Waki K, Yamada S, Ozawa Y, Seki K, Endo Y
Department of Endocrinology, Toranomon Hospital, Tokyo, Japan.
Pituitary. 1999 May;1(3-4):285-90. doi: 10.1023/a:1009914711287.
A 57-year-old woman presented with 2-year history of polyuria and polydipsia. Hormonal studies revealed almost normal anterior pituitary function and central diabetes insipidus. Magnetic resonance imaging showed thickening of the pituitary stalk and enlargement of the neurohypophysis without high intensity of the posterior lobe on T1-weighted images, which were compatible with lymphocytic infundibuloneurohypophysitis. Transsphenoidal biopsy was done and histological examination disclosed moderate fibrosis and lymphocytic infiltration not only in the posterior pituitary, but also in the adjacent anterior pituitary part of the gland. The lymphocytes both in the anterior and posterior pituitary were mainly T cells that were positive for UCHL 1, CD 3, and CD 8. Immunofluorescence of frozen tissue detected immunecomplex deposition in small vessels and the interstitium. These findings suggested that allergic reactions may play an important role in the pathogenesis of lymphocytic infundibuloneurohypophysitis.

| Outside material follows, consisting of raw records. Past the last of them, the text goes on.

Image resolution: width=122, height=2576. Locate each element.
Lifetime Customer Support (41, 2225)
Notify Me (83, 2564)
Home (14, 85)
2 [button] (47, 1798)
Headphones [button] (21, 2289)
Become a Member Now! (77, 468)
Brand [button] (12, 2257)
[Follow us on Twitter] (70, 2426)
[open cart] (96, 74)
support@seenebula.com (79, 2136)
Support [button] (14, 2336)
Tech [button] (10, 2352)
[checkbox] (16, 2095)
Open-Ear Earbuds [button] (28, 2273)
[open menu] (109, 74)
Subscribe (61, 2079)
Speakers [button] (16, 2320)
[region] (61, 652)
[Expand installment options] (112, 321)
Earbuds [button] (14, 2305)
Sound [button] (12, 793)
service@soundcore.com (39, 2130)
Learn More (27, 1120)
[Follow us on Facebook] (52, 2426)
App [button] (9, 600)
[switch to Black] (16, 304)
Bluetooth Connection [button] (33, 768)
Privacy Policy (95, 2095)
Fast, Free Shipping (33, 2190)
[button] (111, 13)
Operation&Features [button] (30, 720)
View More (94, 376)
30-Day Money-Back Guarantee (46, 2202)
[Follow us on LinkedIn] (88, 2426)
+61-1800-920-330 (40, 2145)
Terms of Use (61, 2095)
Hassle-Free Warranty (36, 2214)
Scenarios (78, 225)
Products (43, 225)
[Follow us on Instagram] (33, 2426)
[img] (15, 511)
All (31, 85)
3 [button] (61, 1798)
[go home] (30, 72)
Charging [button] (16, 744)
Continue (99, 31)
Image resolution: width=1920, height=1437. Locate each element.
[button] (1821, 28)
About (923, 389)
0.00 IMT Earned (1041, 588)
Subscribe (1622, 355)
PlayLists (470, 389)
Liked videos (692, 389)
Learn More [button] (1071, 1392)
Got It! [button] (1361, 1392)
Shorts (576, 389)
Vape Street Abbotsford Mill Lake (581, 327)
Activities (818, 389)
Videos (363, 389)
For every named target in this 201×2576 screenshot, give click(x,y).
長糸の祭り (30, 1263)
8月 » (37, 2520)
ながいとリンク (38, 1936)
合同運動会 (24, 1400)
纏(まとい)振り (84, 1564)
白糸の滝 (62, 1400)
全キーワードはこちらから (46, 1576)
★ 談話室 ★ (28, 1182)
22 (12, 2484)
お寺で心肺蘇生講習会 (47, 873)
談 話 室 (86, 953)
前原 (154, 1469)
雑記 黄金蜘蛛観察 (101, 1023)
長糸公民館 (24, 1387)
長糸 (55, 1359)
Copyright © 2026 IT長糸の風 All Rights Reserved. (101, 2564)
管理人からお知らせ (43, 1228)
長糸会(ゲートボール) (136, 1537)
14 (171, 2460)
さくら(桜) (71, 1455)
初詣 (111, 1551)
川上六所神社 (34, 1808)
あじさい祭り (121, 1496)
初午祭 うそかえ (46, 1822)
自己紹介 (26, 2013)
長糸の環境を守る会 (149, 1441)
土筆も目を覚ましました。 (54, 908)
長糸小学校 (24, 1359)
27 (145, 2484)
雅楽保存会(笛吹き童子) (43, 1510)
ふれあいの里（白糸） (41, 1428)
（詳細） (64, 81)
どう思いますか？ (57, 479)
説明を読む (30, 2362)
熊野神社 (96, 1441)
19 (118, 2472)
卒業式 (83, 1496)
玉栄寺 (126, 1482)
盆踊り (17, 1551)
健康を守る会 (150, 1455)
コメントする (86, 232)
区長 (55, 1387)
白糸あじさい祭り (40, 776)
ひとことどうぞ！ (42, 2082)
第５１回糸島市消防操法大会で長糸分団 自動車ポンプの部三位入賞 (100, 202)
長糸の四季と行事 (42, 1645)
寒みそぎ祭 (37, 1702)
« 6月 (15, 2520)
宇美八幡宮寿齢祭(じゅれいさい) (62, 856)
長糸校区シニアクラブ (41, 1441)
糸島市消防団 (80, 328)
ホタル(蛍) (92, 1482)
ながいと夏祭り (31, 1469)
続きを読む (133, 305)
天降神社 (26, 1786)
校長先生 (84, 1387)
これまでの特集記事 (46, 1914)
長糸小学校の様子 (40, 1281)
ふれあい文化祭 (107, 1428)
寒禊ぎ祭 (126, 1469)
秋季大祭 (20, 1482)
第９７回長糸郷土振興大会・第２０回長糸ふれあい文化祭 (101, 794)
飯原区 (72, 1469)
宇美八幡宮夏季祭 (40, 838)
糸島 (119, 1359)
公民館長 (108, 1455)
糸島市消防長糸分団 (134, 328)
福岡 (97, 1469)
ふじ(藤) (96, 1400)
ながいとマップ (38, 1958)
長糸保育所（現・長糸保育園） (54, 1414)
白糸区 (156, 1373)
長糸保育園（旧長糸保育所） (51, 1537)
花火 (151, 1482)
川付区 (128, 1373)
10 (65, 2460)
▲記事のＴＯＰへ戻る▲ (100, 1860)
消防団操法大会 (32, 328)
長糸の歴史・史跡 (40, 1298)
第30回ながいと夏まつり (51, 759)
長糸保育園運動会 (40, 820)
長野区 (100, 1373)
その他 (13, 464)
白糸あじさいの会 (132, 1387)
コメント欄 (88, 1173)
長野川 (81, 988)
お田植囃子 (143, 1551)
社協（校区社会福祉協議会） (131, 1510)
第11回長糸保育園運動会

一名57岁女性,有2年多尿和多饮病史。激素研究显示垂体前叶功能基本正常,存在中枢性尿崩症。磁共振成像显示垂体柄增粗,神经垂体增大,T1加权像上后叶无高信号,符合淋巴细胞性漏斗神经垂体炎。进行了经蝶窦活检,组织学检查发现不仅垂体后叶,而且腺垂体相邻的前叶部分均有中度纤维化和淋巴细胞浸润。垂体前叶和后叶的淋巴细胞主要为UCHL 1、CD 3和CD 8阳性的T细胞。冷冻组织的免疫荧光检测发现小血管和间质中有免疫复合物沉积。这些发现提示过敏反应可能在淋巴细胞性漏斗神经垂体炎的发病机制中起重要作用。